I am conducting a study on the socio-economic coping and adaptation mechanisms employed by African women migrant in South Africa. I am looking at post apartheid era.
I will suggest a framework that was originally developed to understand coping in the face of natural hazards and has been extended to use by researchers working on climate change adaptation. However, I think you may find that the access-to-resources approach will be useful in your work on strategies used by African women migrants. Do please let me know what you think. I attach the framework. It appear as chapter 3 in Wisner, B., Gaillard, JC and Kelman, I., eds, The Routledge Handbook of Hazards and Disaster Risk Reduction, London: Routledge, 2012. Cheers, BEN
With more written on South-North migration than South-South migration, I am afraid that writings on South Africans migrating to the West instead of other Africans migrating to South Africa are more common.

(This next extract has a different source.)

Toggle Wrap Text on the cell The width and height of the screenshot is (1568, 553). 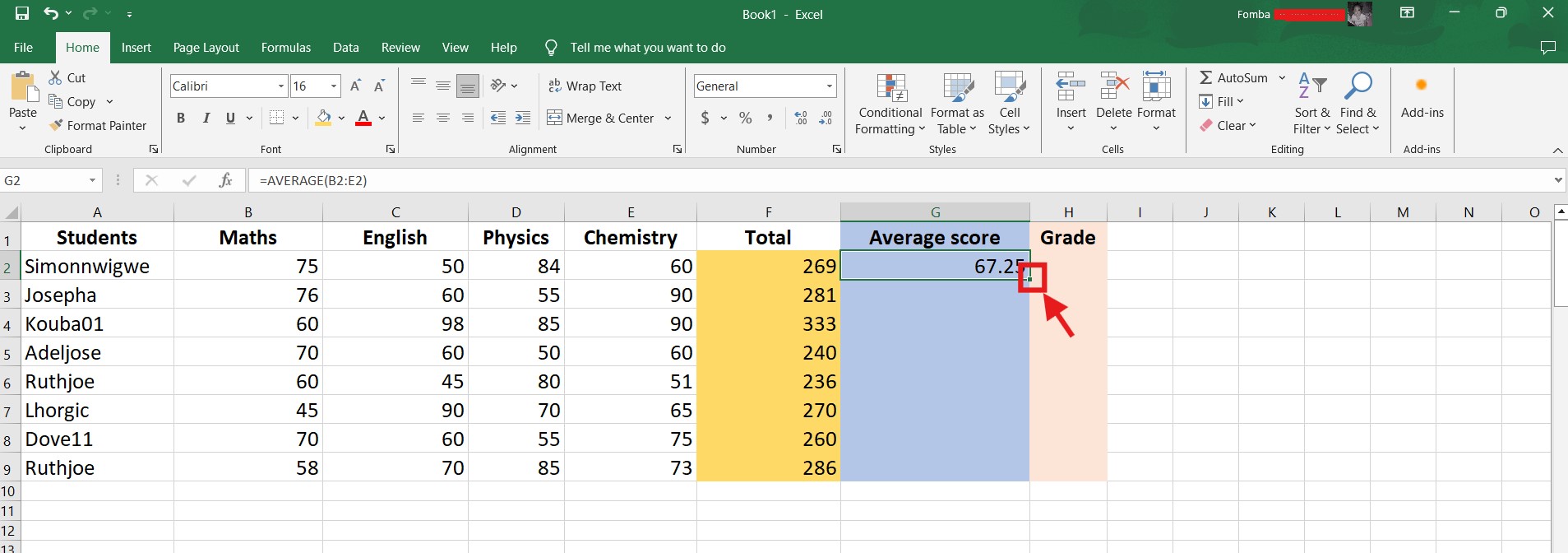pyautogui.click(x=585, y=86)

That said, there are some shared challenges in the coping and adaptation processes faced by different diaspora groups. See the attached article which uses a mixed-methods framework to study Ghanians' coping mechanisms in London's low-wage economy, especially pp. 413-415.
Article From Coping Strategies to Tactics: London's Low-Pay Economy ...

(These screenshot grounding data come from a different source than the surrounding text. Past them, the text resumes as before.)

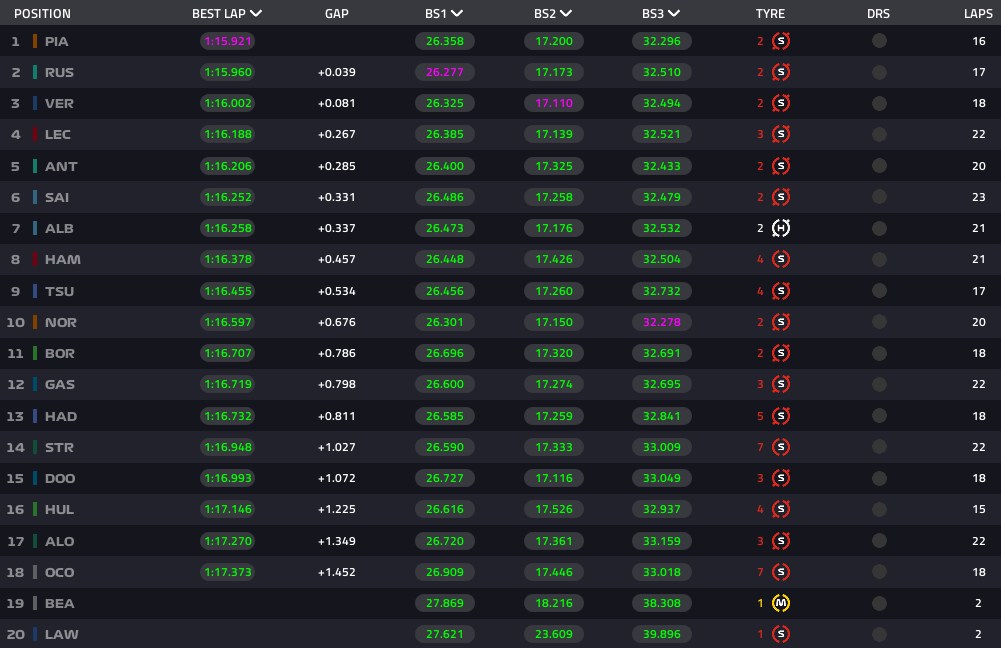The height and width of the screenshot is (648, 1001).
Task: Click BEA's medium tyre icon
Action: point(781,603)
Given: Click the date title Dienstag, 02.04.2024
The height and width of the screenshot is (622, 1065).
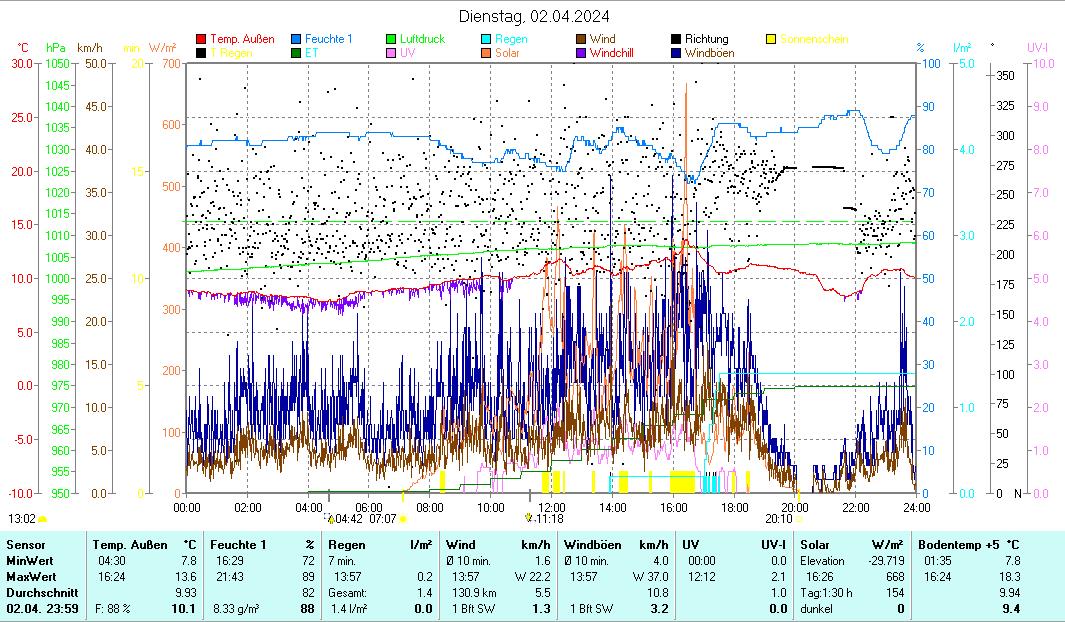Looking at the screenshot, I should coord(534,16).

I use At Risk extensively and I have read the article you attached. I will use it though I still feel there is a gap on African situation. Africa migrants to South Africa are driven by governance issues in their countries. Natural issues are there but there is more of the human factor. I have tried to adapt the SLF.
I agree that there is a paucity of research on migration within Africa, and particularly female migration. You don't say what capital (social, economic and physical capital) these women carry with them, but there are a number of contexts within which they need to be explored, and a mixed methods approach is certainly viable. Though not geographically relevant to the 'African Experience' you might like to look through: Umut Erel's, Migrant Women Transforming Citizenship, (Ashgate,2009) and Morkovasic, Erel and Shinozaki, Crossing Borders and Shifting Boundaries: Vol. 1, Gender. (Springer, 2003)
In general, migration, and leaving one's culture, psychologically, is similar to loosing one's loved-one: first, he or she stocks in denyle; next step is to accept, with an inner anger, or sorrow, for the passed-on favorite culture. Time passes, and the individual starts the steps of adjusting, in a very gradual way; not that the person will be the same as before. Merely, the sense surviving, and hope for the best, for one's next generation, would be the dominant motivation, no matter what the current condition is. Other variables of environment, time, as well as space (educational or so) and gender would be an additive outer window-dressing for the inner stresses.